● PROBLEMS AND TASKS
[1] In the text on the 1923 Creighton football team, swap "Omaha" for "Lincoln" and write out the passage that begins at the words "American college football" and stops after "in Omaha, Nebraska.".
[2] Answer these questions using the text on the 1923 Creighton football team:
(a) What was the name of the team's home stadium?
(b) What was the team's record against conference opponents?
(c) Who was the head coach, and which season was it for him?

● DOCUMENT
%%

- Conference: North Central Conference
- Record: 5–5 (1–2 NCC)
- Head coach: Chet A. Wynne (1st season);
- Home stadium: Creighton Field

= 1923 Creighton Blue and White football team =

American college football season

The 1923 Creighton Blue and White football team was an American football team that represented Creighton University in the North Central Conference (NCC) during the 1923 college football season. In its first season under head coach Chet A. Wynne, the team compiled a 5–5 record (1–2 against conference opponents). The team played its home games in Omaha, Nebraska.

%%

● SOURCE MATERIAL
%%

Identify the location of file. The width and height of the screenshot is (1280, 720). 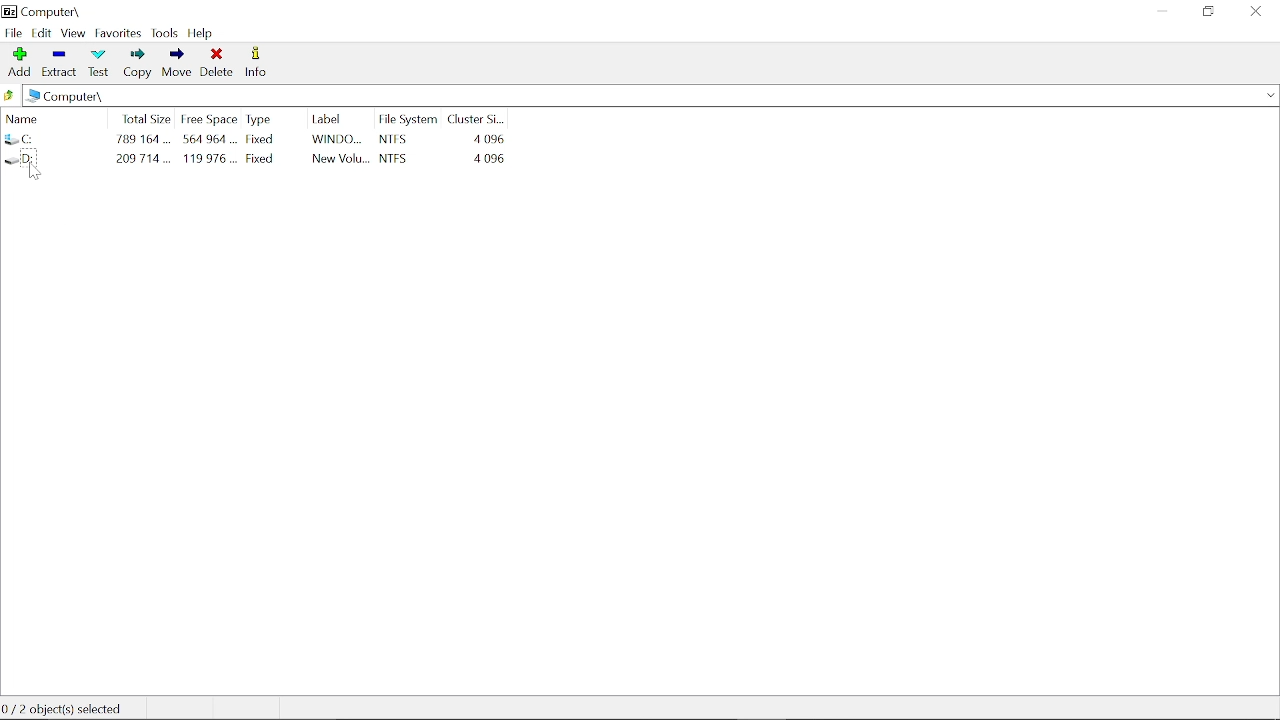
(14, 32).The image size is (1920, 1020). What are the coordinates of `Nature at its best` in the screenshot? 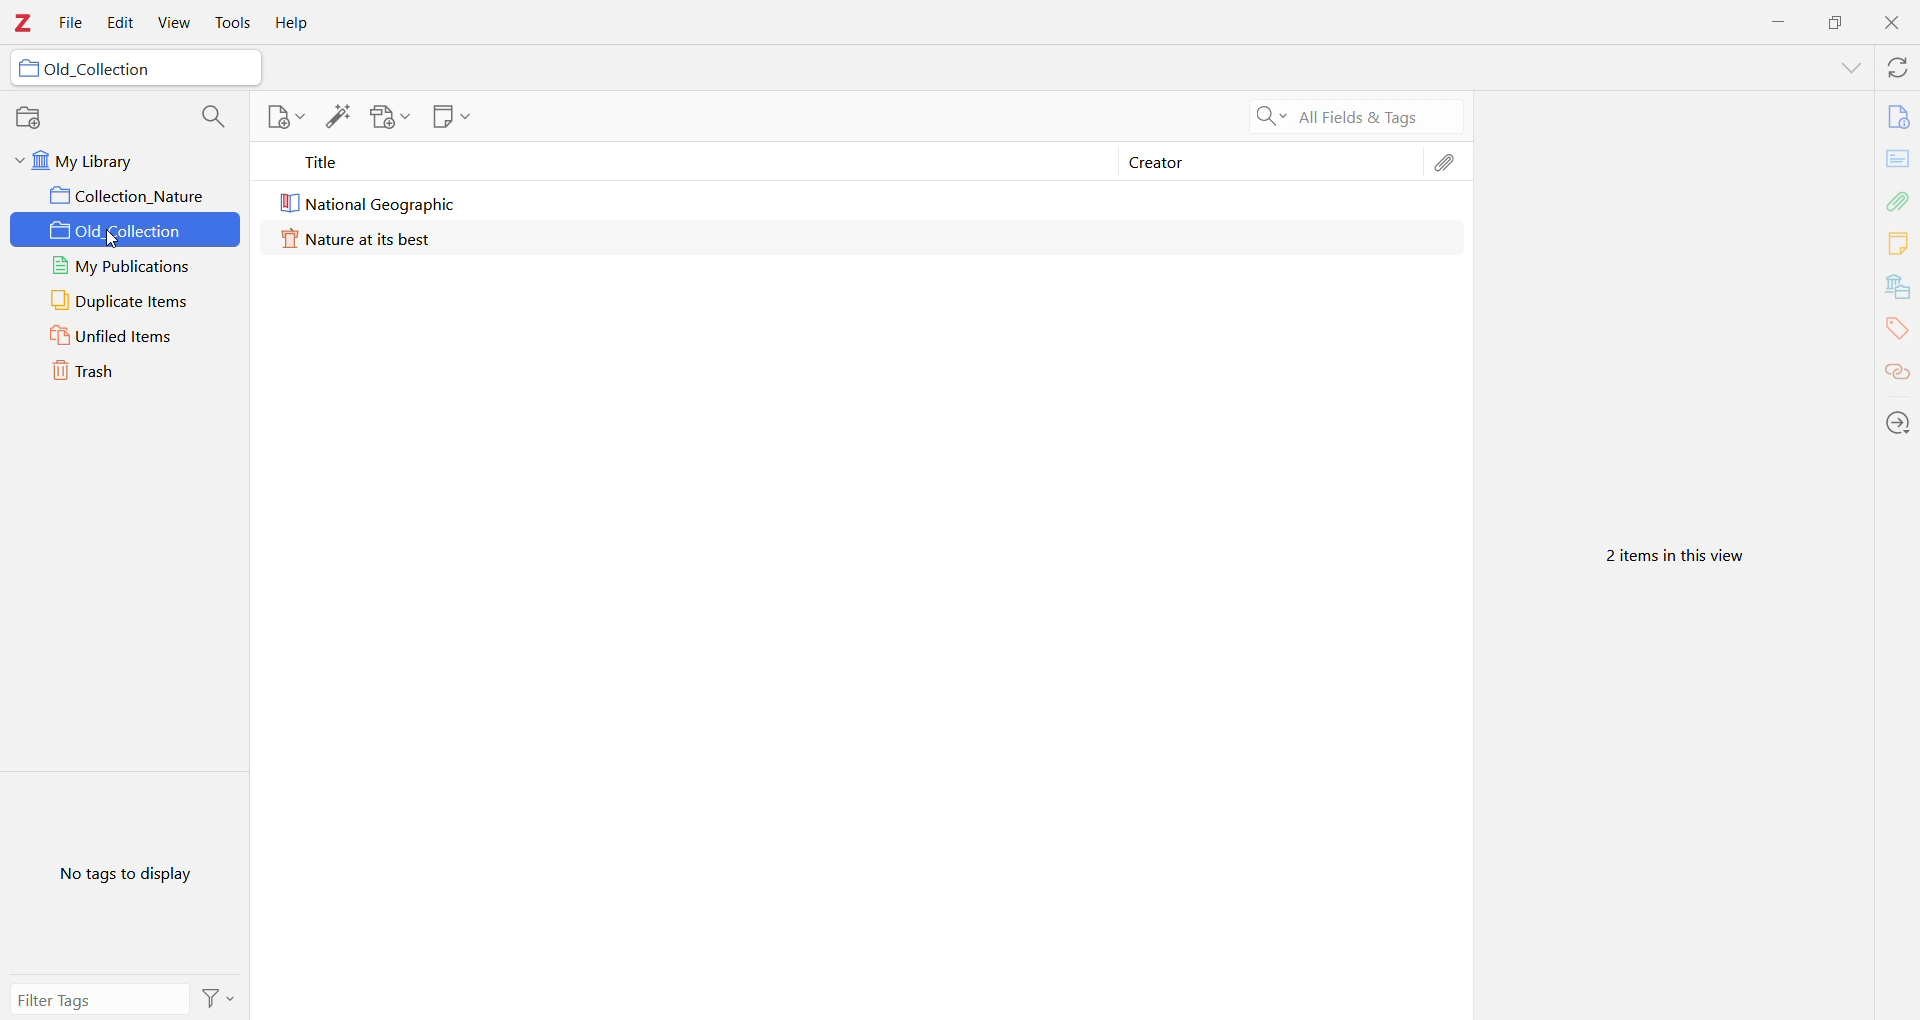 It's located at (368, 238). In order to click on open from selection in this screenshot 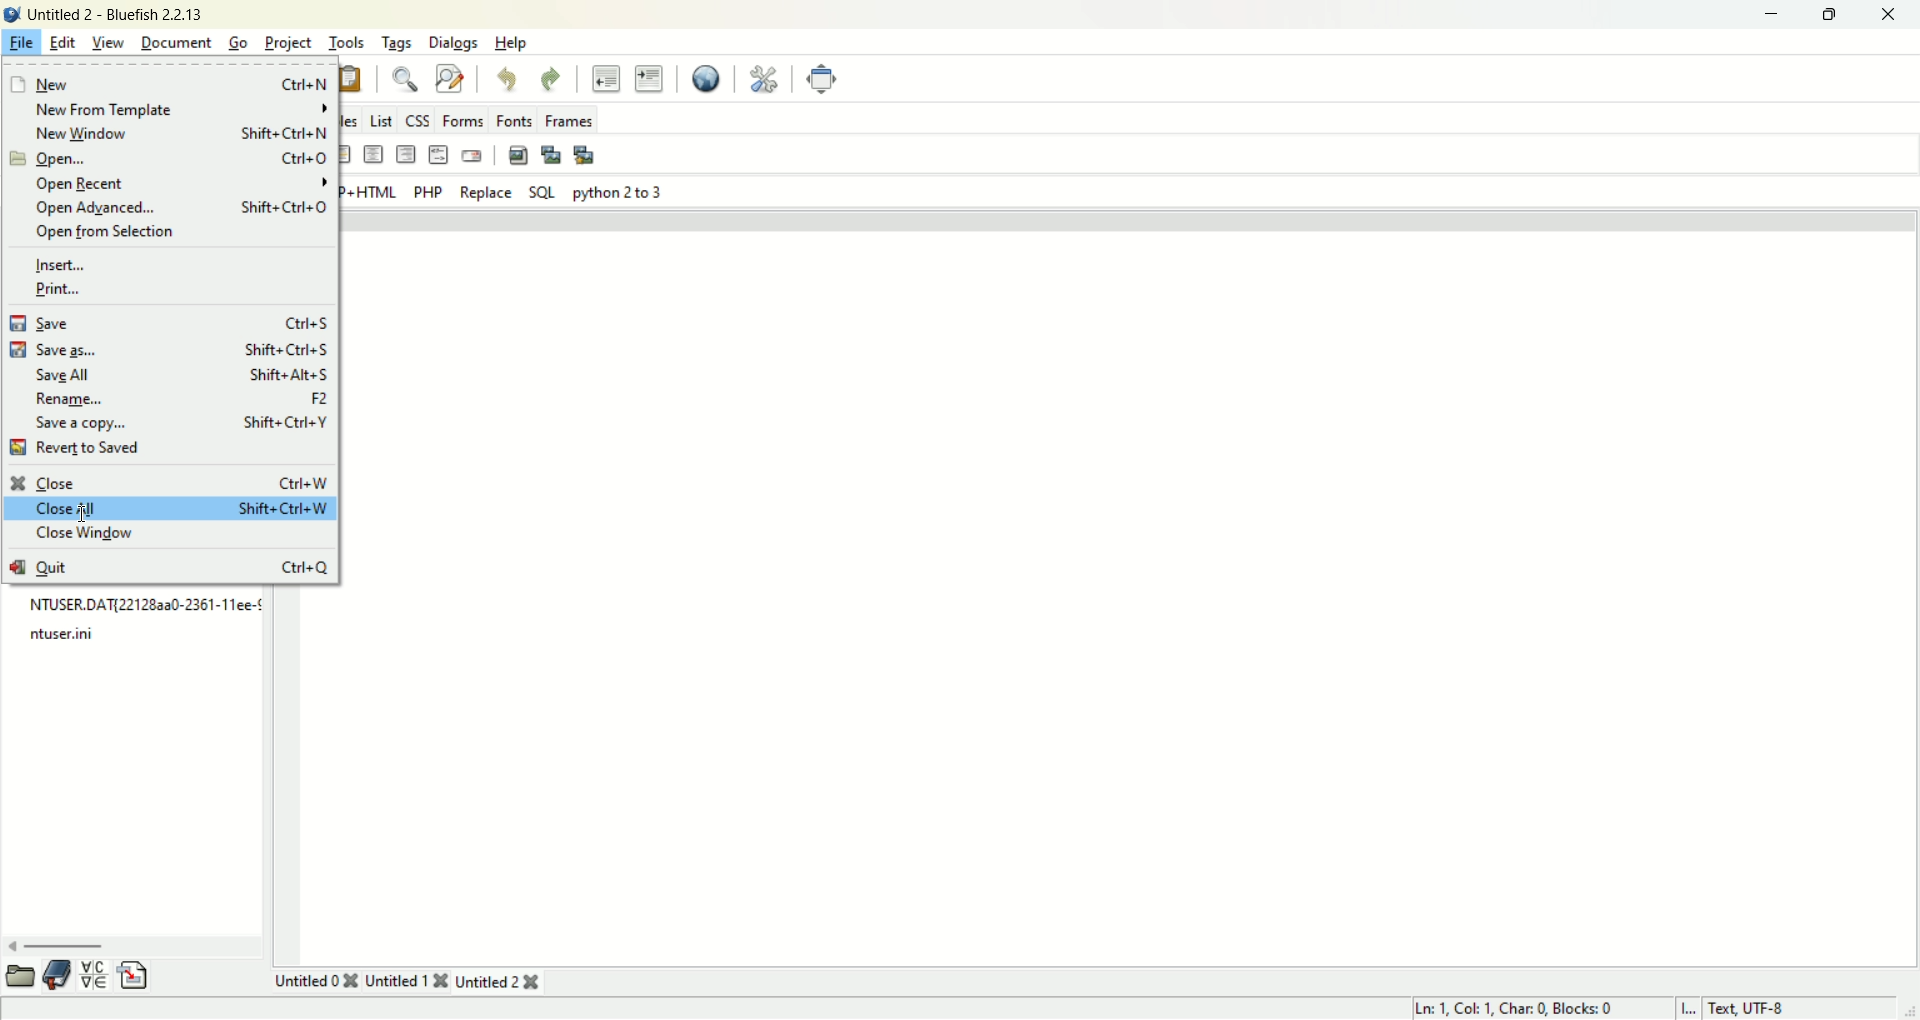, I will do `click(109, 234)`.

%%

● FULL SOLUTIONS
[1]
American college football season

The 1923 Creighton Blue and White football team was an American football team that represented Creighton University in the North Central Conference (NCC) during the 1923 college football season. In its first season under head coach Chet A. Wynne, the team compiled a 5–5 record (1–2 against conference opponents). The team played its home games in Lincoln, Nebraska.

[2]
(a) Creighton Field.
(b) 1–2.
(c) Chet A. Wynne, in his first season.